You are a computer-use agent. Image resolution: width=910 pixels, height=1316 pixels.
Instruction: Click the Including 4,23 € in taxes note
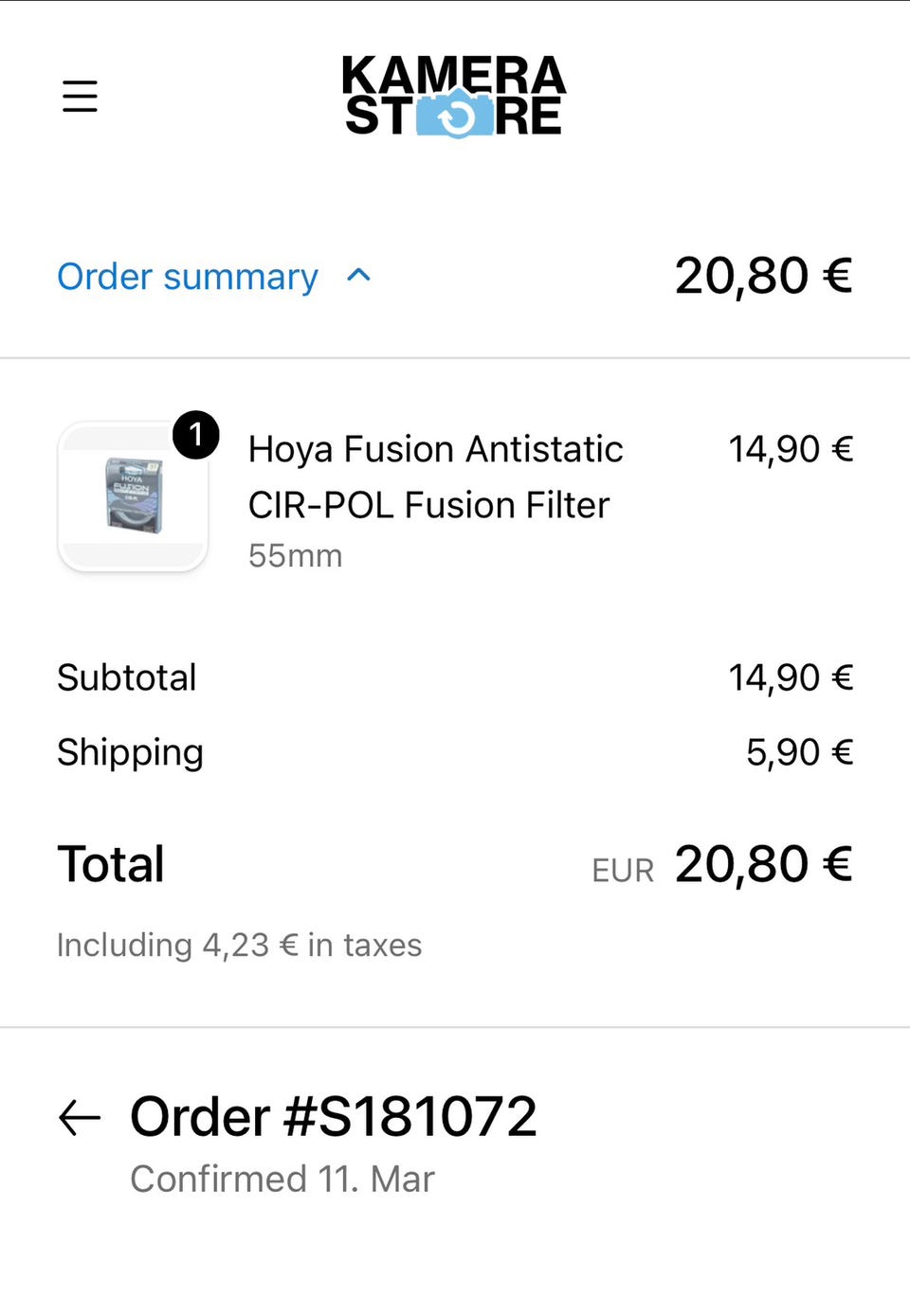point(239,945)
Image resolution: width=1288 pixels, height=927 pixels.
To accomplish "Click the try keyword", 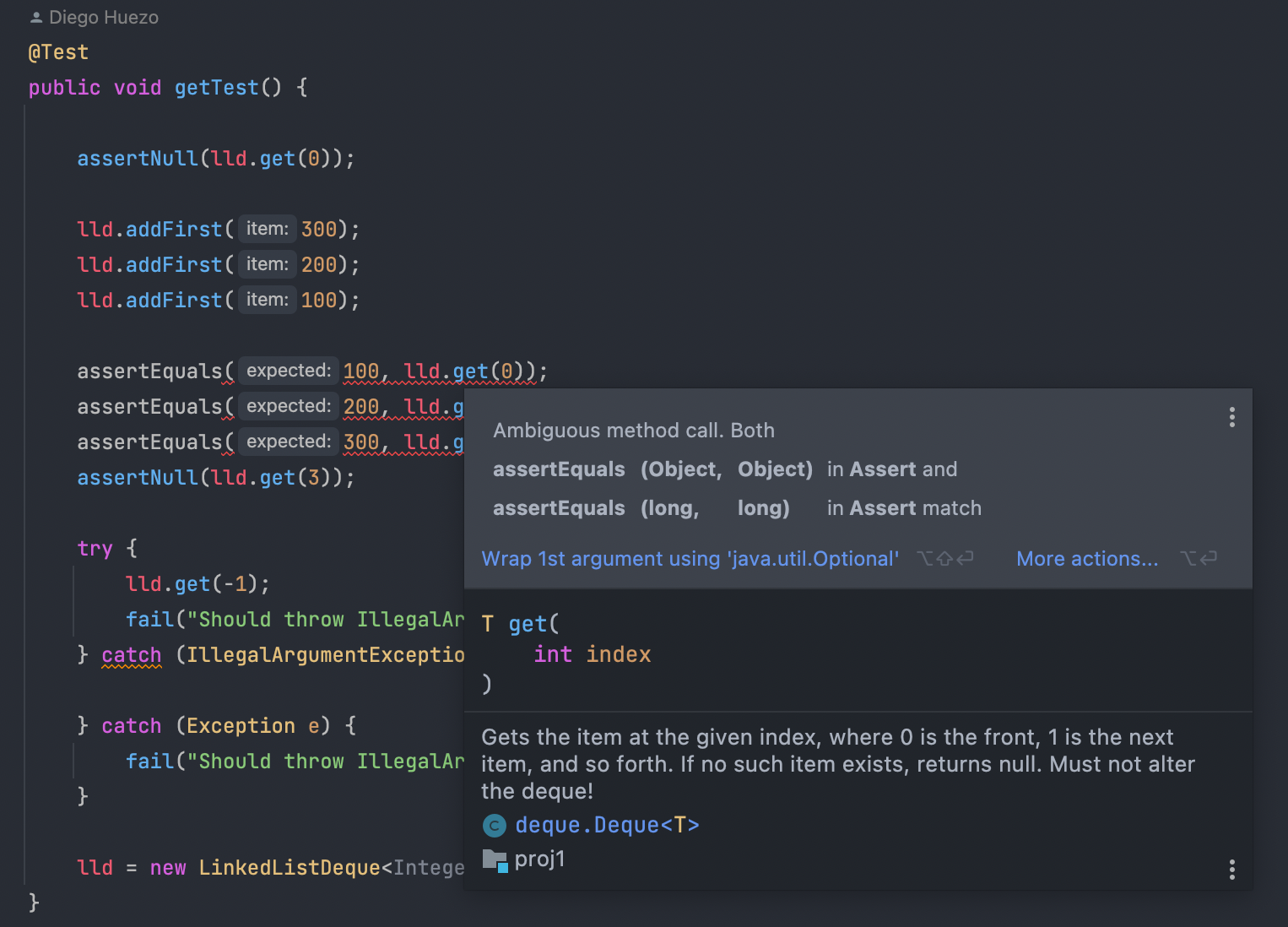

..........

Return, in full, every line of these entries that holds "pixels".

# RESPONSE TO THIS EXERCISE
You are a computer-use agent. Image resolution: width=910 pixels, height=1316 pixels.
Image resolution: width=1288 pixels, height=927 pixels.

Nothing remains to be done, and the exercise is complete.